I came across a tweet last week by an academic at a conference (I can’t remember who). They were indignant that presenters were using the word ‘predict’ to describe a correlations. My first reaction was to sigh. Prediction has no causal connotation. When you go to the fair and some huckster offers to guess your age for a price, they are making a prediction based on your physical appearance. This prediction does not require a belief that your physical appearance caused your age. Such a belief is absurd. Yet prediction is still the right word.

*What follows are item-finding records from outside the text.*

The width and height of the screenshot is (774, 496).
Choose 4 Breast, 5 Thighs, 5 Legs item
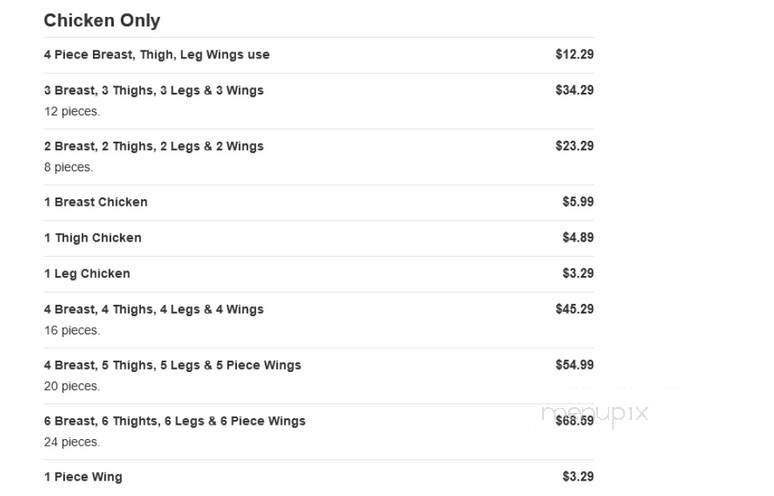tap(172, 366)
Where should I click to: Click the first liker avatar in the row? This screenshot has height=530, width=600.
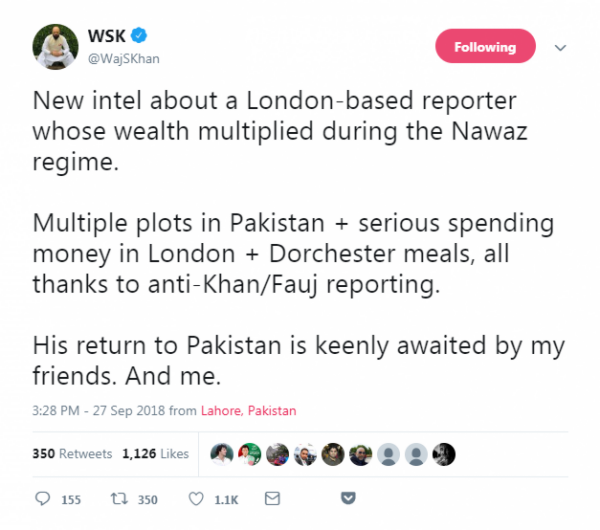222,454
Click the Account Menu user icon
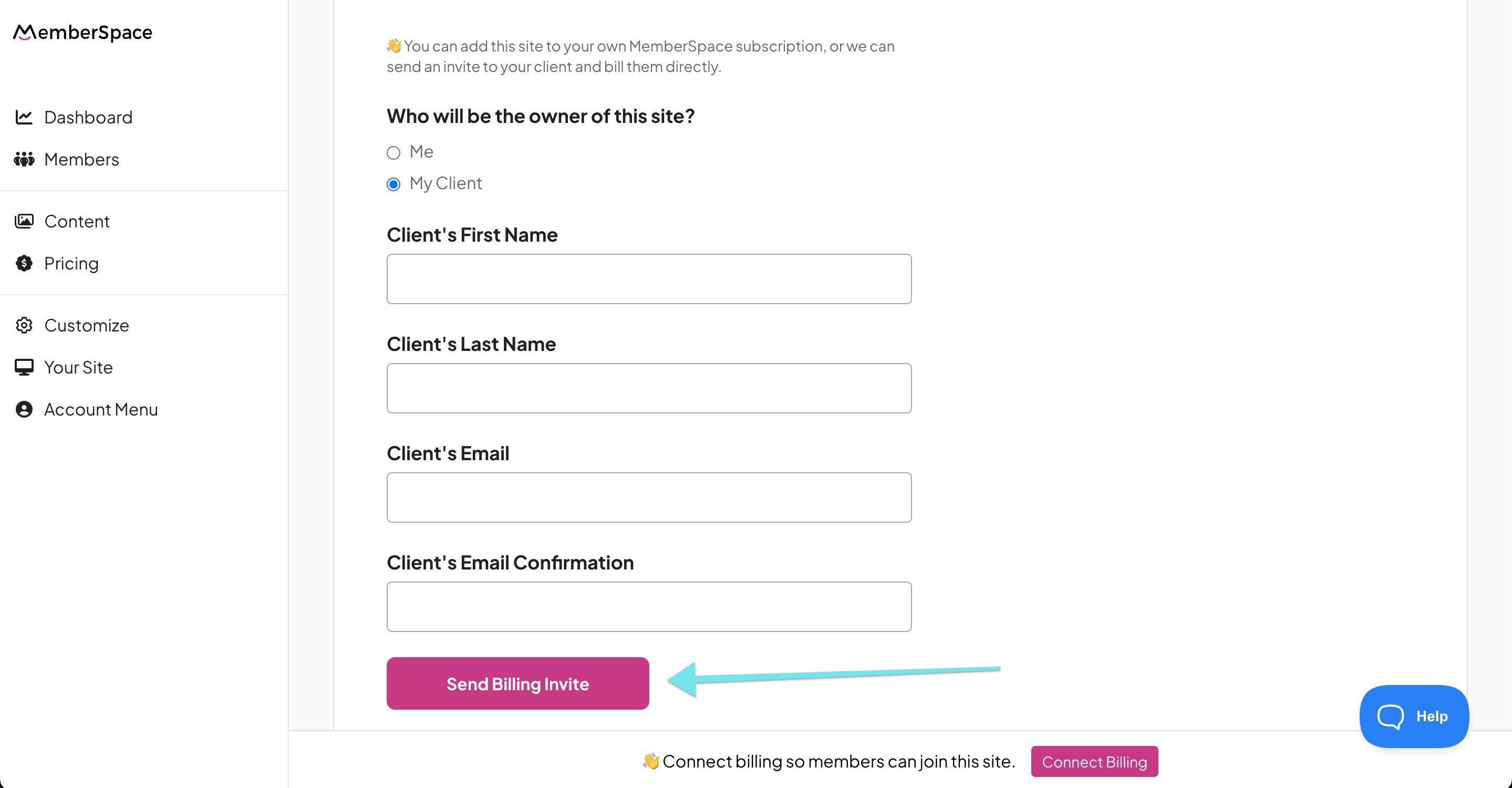 click(x=24, y=410)
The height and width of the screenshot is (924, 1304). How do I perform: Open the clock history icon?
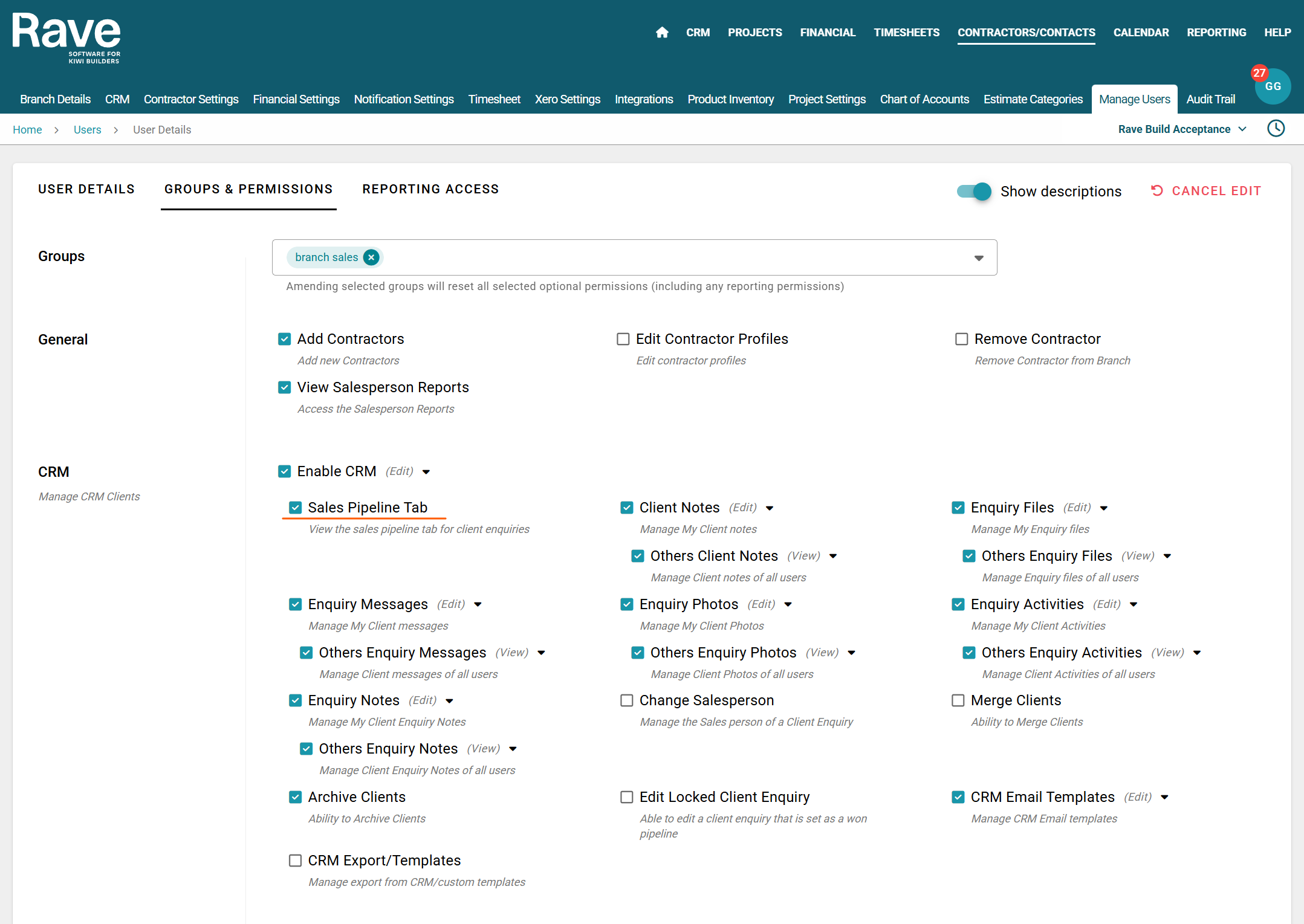(x=1276, y=129)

This was my first reaction. My second, was to reflect on my use of prediction in reporting research results. While I believe ‘to predict’ requires no causal beliefs, it implies a certain level of accuracy. I have used the word predict to describe a correlation of .20. On reflection this seems wrong. Not because I am implying causation. I am not. But because I am implying a level of accuracy in predicting x from y. The implication is that by knowing a person’s value on x I can make a good guess at their value of y. But a correlation of .20 or even .40 as a basis of such a prediction would be atrociously inaccurate. Reporting such weak results using the word predict leads the public, who rightly read ‘predict’ as ‘predict accurately’, to overstate vastly the significance of the finding.
The social sciences are well known for being terrible at prediction.

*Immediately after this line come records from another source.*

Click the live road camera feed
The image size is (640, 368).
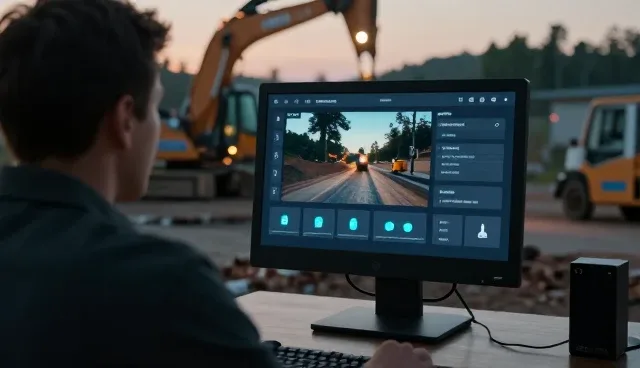click(356, 158)
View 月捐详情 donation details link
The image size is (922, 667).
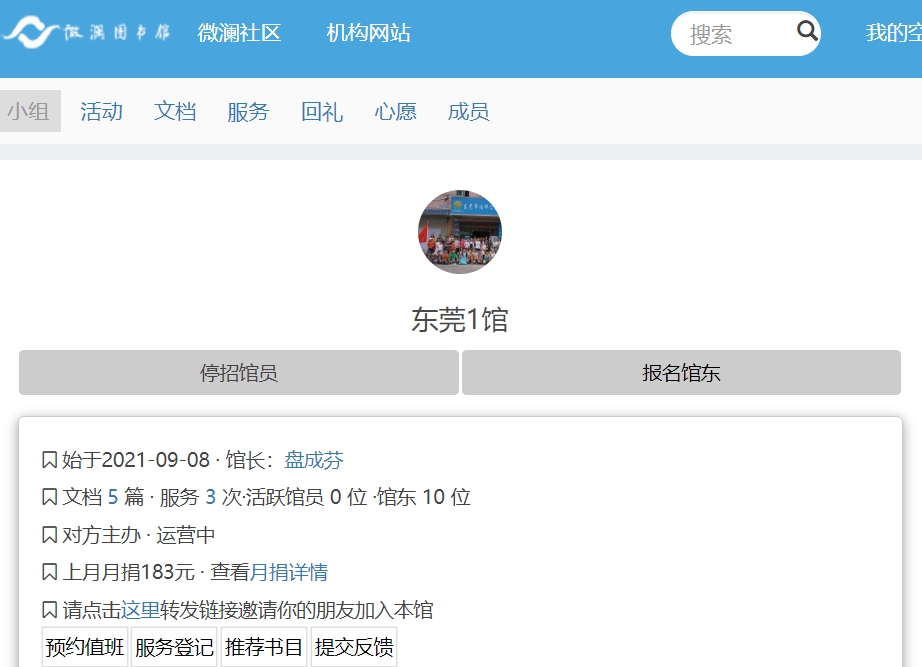(x=289, y=573)
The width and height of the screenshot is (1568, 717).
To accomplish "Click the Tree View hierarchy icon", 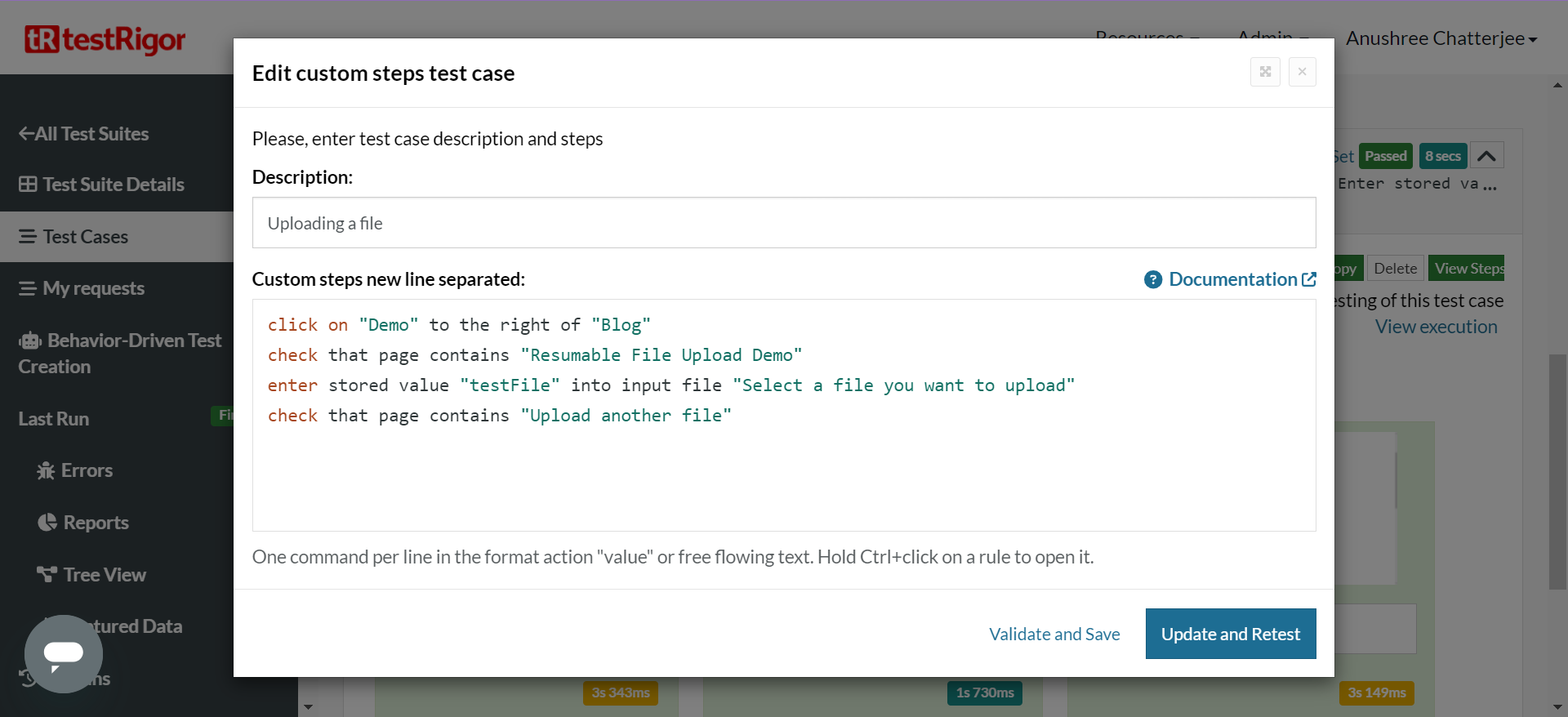I will [47, 575].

Predictive accuracy is often woeful, even on the data that the researchers used to build the statistical model (see here for example). The social sciences often seem to not know about the importance of, let alone test, the predictive accuracy of a model on unseen data. Really, the only metric of predictive accuracy that matters.
In his fantastic paper, Shmueli argues that the social sciences have neglected the prediction component of science in favor of a complete focus on explanation. Mostly this is because of the mistaken belief that explanation is synonymous with prediction.
And here lies the problem. The social sciences are scathing on anyone who uses the word prediction outside of RCT research. But this fit of pique is misdirected. The willing skeptic at the fair may say “I have $10 with your name on it, if you can guess my age to within a year”. So too we should call authors on their use of “predict “ when their models are scarcely better than chance.